Summer 1914 - The last days of the old world, Bibliothèque Nationale de France, 25 March-3 August. As the British argue about whether World War I was a good thing or a bad thing, France is marking the centenary of the beginning of the conflict in a number of ways, including this look at the summer before the slaughter at the library built by former president François Mitterrand.

Martial Raysse, Centre Pompidou, 14 May-22 September, One of the artists who brought Pop to continental Europe, Raysse went on to experiment with film, neon, sculpture, multimedia and play with the Old Masters, famously giving Ingres’s Odalisque a make-over in the acid colours of the advertising age. Unlikely to cause much of a stir outside France. Also at the Pompidou Henri Cartier-Bresson, 12 February-19 June. The first major retrospective of the great photographer, who recorded France and the world through most of the 20th century, since his death 10 years ago.

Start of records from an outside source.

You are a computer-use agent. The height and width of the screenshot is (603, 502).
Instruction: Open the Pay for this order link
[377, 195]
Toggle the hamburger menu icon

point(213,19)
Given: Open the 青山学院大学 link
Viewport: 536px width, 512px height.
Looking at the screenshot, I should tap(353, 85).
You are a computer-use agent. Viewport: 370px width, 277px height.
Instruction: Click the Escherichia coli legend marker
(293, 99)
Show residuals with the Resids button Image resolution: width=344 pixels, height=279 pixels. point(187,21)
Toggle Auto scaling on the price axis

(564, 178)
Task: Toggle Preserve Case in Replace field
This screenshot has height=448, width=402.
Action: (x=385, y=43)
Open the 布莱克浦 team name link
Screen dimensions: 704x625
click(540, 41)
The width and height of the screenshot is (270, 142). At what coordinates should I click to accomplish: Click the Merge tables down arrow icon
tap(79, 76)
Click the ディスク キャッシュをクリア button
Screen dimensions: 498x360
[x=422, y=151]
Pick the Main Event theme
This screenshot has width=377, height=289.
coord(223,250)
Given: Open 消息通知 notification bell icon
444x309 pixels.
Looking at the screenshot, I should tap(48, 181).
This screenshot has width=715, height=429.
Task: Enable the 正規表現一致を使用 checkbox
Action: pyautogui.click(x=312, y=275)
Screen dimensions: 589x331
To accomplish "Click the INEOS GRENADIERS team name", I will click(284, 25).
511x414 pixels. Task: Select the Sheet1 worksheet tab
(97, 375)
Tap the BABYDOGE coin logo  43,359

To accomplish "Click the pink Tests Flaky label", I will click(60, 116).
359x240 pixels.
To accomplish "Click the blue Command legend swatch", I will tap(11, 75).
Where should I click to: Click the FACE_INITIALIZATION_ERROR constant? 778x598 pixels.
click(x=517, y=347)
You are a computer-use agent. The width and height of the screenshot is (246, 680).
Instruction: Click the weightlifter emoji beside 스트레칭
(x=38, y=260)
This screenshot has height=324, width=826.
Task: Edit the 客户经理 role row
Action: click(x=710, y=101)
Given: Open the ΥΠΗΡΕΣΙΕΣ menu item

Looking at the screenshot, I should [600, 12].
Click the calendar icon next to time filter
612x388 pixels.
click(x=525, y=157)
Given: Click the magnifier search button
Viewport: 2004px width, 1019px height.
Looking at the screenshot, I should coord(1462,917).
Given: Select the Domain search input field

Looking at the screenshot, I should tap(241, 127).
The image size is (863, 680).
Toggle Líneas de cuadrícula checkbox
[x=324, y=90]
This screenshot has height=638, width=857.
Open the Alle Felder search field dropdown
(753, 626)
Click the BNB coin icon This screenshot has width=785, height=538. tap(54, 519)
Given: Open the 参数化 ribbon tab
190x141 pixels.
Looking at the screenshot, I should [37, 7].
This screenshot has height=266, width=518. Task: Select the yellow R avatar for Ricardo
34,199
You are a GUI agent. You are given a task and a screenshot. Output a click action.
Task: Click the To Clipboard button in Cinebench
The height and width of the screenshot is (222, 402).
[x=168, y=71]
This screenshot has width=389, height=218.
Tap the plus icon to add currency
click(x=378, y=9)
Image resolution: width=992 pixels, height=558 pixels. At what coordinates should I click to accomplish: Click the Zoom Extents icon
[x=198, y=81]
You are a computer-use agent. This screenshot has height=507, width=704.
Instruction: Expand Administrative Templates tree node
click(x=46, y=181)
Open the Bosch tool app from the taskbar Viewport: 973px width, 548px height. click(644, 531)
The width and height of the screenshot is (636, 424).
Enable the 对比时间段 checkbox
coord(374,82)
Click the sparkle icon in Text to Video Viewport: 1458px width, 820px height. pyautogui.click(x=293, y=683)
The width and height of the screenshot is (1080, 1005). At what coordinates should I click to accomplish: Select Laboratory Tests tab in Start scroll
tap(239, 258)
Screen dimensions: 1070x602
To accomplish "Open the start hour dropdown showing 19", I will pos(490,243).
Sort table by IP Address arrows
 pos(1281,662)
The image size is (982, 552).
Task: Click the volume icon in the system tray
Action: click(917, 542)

Lucio Fontana Retrospective, Musée d'Art Moderne de la Ville de Paris, 25 April-24 August. The master of the slashed canvas gets a retrospective on the banks of the Seine – also includes sculptures, ceramics, installations, starting in the late 1920s and going on to his death in 1989.

Robert Adams – The Place we live, Jeu de Paume, 11 February-18 May. The photographer tracks banality and beauty in the American west, recording humanity’s effect on a landscape that was sublime. There are 250 photos, so take a sandwich. Also at the Jeu de Paume, Mathieu Pernot La Traversée (The Crossing)11 February-18 May. More photos, starting with documentary and moving on to series that aim to give accounts of themes, such as migration, “in several voices” and the use of archive images. A new work, Fire, has been specially created for the show.

Negro Anthology: l'Atlantique Noire de Nancy Cunard (1931-1934) 4 March-18 May Musée du Quai Branly. Shipping heiress Nancy Cunard didn’t stick with her family’s values, becoming an anti-racist and anti-fascist activist as well as hanging out with the French and American artistic avant-garde. The show looks back 80 years to 1934, when she used her contacts to produce a historic anthology of black culture across the globe. Also at Quai Branly,Plains Indians, 9 April-20 July. Objects and artworks produces by Native Americans going back to the 16th century. Plus Bois sacré: initiation dans les forêts guinéennes 4 March-18 May. Masks, statuettes, photographs and documents look at initiation ceremonies in west Africa.

La tentation de l'Orient: Georges Clémenceau et l'Asie, Musée Guimet, 12 March-16 June. France’s leader in World War I was nicknamed The Tiger. That was due to his aggressive handling of his opponents rather than any specialised knowledge of the Asian wild cat but Clémenceau did visit the Far East and was affected by its culture, amassing a collection of Asian art that forms the basis of this exhibition – another part of the WWI commemoration.

Objectif Vietnam, Musée Cernuschi,14 March-29 June. Photographs dating back to France’s colonial rule of Vietnam record pagodas, other monuments and customs, including the last performance of the Nam Giao or Giao Le – the ritual that linked the court to heaven – by the Emperor Bao Dai.